The pattern is different, however, for the largest companies in our sample — those with more than $10 billion in revenue. Of these, only 36% plan to decrease their use of captives, while 31% plan to increase their use. The following figure illustrates the reasons cited.


5    The main reason cited for increasing reliance on captives over the next three years is to standardize processes.

Although fewer businesses cited it as a benefit that they’re realizing today, process standardization across functional areas and geographies is the main reason cited for increasing the use of captives. One-quarter will increase their use of captives to leverage increased remote working.

  Businesses will decrease their use of captives mainly because they drain management time, fail to deliver return on investment (ROI) and don’t meet with regulatory hurdles.

Two-thirds of companies reducing their use of captives will do so because they require too much management time. Many organizations also point to insufficient ROI of captives and the associated high operating costs. Regulatory challenges trouble more than half of all organizations.

  The vast majority of companies decreasing their use of captives will outsource more to external service providers (ESPs).

Of the businesses that plan to reduce their use of captives, 81% plan to outsource more to ESPs by 2023. The main reasons relate to cost: lower cost of service of ESPs, greater profitability of processes, and reduced management time and overhead.

8    Businesses offer many reasons for deciding against ESPs, including the inability to innovate and adapt, manage risk and meet expectations.

About four out of 10 businesses prefer not to outsource because ESPs are not innovative enough, and another 28% say these providers are less able to adapt to market changes. About 30% believe ESPs are too risky, with intellectual property and data protection being particular concerns.

9    The jury is out on whether the ROI on captives is better or worse than on ESPs.

Captives provide higher ROI for very large enterprises and lower ROI for smaller ones. The largest percent of businesses (38%) believe the ROI on captives and ESPs is similar, but equal numbers (31%) feel the ROI is either higher or lower. Most organizations under $1 billion believe the ROI on captives is lower than that on outsourcing, whereas companies over $10 billion think the reverse is true.

10    About 40% of companies would sell their captives to an ESP.

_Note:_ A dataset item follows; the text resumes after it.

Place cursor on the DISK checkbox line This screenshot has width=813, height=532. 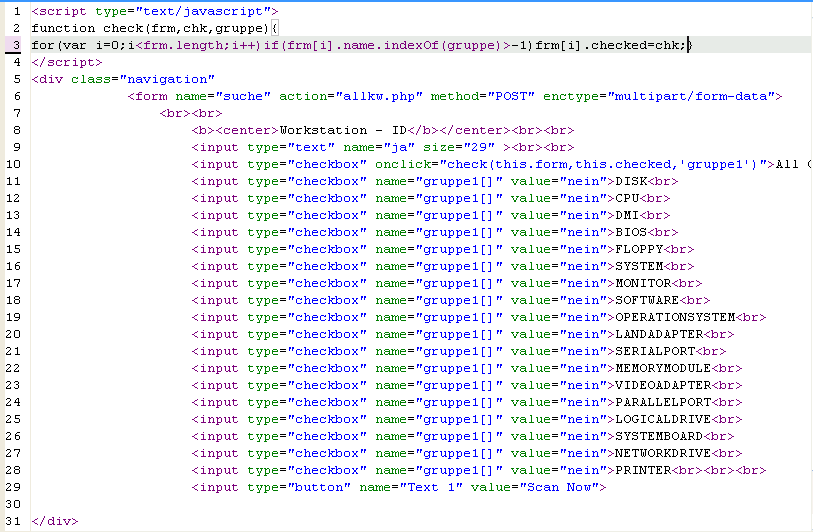(x=630, y=181)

A similar percentage would not, while the remainder are on the fence. The percentage of those willing to sell is higher for smaller businesses (43%). Companies in Europe and South Africa are more prone to want to sell.

11    The most common reason that companies want to sell their captives is because they take up too much management time (67% cite that reason).

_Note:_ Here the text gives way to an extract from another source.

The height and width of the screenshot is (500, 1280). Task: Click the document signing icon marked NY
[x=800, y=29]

Other cost-related issues are often cited — for example, more than 40% note opportunity cost. A large minority of businesses would sell to reduce capital expenditures or generate capital.

12    Reasons not to sell captives run the gamut — from cost and quality of service, to inability to innovate and provide a career path for employees.

About four in 10 businesses say ESPs cannot deliver the cost or quality of service needed, nor can they provide attractive career paths. One-third mention poorer innovation, business continuity, resilience and cybersecurity.

13    Of businesses interested in selling, almost half want to sell their procurement captives.

A similar percentage would like to dispose of captives that handle supply chain management, while sales and accounts-payable captives are farther down the list.

14    More than half of companies expect to have less captive capacity by 2023.

Larger enterprises are less prone to reduce capacity. In line with this sentiment, 48% of businesses expect to be more outsourced by 2023, while fewer expect to be less outsourced (23%) or see no change (29%).

15    Captives that draw on resources in developing countries may also be on the wane.

Sentiment toward captives in such countries may be shifting. A mere 15% of businesses expect to have more headcount by 2023, while 40% expect to have less, and 45% anticipate no change. However, this view is not shared by companies with revenue over $10 billion, of which a much higher percentage (27%) expect a rise in captive headcount in developing countries.